24 сентября состоялся первый спектакль с участием Шаляпина в опере “Фауст”. Фауста пел Донской, Маргариту – Маркова. 27 сентября “Фауст” был повторен, с Шаляпиным и Собиновым. Успех Шаляпина превзошел всякие ожидания. Съехалась, как говорится, вся Москва. У всех было радостное и приподнятое настроение. Грустил один Власов – артист, исполнявший не без успеха роль Мефистофеля многие годы и еще так недавно говоривший о Шаляпине:
– Ну, еще посмотрим, как у него хватит голоса для Большого театра; это не Солодовниковский театр, тут надо знать акустику и те места на сцене, где стоять, а у Шаляпина голос невелик.
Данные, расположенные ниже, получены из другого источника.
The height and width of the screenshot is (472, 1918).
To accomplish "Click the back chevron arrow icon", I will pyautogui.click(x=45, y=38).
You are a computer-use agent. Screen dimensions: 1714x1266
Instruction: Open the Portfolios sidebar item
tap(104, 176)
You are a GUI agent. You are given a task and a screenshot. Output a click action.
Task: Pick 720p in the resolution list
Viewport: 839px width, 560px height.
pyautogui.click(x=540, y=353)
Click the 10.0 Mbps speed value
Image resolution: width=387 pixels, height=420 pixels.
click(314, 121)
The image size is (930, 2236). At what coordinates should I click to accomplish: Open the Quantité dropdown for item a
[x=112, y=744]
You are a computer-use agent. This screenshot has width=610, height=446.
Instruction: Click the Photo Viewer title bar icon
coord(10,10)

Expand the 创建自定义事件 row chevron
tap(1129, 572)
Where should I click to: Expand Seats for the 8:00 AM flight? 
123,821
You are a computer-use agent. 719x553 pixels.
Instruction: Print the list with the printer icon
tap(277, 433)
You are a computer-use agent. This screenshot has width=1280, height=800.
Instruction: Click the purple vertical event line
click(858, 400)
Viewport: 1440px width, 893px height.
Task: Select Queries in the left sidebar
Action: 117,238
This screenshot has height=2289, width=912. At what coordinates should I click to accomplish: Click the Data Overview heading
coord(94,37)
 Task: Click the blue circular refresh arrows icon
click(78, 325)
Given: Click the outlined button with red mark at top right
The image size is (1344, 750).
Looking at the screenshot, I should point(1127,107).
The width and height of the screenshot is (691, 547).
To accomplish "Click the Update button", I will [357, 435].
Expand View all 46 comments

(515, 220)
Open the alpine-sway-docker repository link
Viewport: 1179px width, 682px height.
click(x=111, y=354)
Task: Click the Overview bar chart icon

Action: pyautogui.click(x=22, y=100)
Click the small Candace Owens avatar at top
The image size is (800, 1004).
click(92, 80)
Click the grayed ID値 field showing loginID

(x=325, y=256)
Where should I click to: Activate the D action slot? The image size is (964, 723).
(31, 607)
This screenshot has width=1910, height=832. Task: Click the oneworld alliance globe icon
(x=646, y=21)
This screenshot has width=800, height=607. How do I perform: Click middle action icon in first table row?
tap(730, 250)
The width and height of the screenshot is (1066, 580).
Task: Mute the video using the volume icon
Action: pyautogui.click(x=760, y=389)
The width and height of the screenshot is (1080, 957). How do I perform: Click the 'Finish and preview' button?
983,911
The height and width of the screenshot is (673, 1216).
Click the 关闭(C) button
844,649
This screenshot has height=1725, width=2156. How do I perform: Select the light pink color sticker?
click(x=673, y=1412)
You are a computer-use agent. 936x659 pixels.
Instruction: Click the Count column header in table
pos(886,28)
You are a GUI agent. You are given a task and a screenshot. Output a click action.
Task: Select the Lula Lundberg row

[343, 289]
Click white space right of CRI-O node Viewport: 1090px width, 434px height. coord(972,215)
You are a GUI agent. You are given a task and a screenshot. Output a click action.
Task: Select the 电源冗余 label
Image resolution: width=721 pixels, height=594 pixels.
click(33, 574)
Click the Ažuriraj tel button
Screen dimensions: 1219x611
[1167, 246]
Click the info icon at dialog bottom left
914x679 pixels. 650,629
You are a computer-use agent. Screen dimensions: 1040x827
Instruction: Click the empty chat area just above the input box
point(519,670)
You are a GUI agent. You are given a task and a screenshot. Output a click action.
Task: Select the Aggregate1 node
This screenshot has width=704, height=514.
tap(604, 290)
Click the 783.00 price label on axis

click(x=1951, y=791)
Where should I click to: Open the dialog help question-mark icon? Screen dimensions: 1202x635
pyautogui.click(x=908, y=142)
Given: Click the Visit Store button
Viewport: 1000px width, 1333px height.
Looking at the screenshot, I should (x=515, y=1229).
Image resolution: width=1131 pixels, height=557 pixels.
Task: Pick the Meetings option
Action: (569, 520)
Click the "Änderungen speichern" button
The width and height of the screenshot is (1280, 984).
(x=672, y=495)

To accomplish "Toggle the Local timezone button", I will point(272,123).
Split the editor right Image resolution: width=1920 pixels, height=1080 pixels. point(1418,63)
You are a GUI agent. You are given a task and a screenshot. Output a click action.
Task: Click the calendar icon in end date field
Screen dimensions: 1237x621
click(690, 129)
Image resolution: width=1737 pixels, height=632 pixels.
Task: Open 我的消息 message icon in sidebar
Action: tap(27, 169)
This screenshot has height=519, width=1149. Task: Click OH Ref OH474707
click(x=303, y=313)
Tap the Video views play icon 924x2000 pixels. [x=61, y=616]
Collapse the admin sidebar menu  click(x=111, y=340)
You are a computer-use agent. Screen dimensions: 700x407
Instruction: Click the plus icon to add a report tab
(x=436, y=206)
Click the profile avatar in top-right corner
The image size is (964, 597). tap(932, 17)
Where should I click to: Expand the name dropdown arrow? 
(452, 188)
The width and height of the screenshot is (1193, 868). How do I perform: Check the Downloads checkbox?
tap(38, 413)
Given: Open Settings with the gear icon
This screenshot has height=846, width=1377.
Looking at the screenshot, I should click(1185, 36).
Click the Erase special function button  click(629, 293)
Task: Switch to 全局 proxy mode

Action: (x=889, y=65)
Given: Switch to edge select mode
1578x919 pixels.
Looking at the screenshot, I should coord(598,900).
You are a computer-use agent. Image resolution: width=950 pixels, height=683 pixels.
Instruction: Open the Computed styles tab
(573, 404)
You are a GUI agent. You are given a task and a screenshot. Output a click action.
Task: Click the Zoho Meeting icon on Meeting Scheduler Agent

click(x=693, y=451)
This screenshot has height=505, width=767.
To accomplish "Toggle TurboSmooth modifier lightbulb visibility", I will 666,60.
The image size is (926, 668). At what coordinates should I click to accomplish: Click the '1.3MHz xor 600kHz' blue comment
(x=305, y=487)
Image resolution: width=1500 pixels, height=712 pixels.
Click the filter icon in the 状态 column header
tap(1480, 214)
Так говорил бас Власов. Но оказалось, что где бы Шаляпин на сцене ни стоял, как бы мало ни знал акустику Большого театра, но стоило ему появиться на сцене, как все про Власова и его пение и знание сцены Большого театра сразу и навсегда забыли, и бывшие его поклонники и поклонницы ему изменили и кричали только:
– Шаляпина, Шаляпина!!!
С этих пор, то есть с конца сентября, Шаляпин стал ко мне заходить и днем, и вечером, и после театра. Видал я его часто в течение всей восемнадцатилетней моей службы. Приезжал он и летом ко мне в имение и вместе с К. Коровиным гостил по нескольку дней; видал я его и за границей во время его гастролей в Милане и Париже. Говорили мы с ним немало и об опере, и о театре, и об искусстве вообще. Все эти разговоры имели важные для театра последствия, ибо Шаляпин был не только талантливым артистом, но и умным человеком».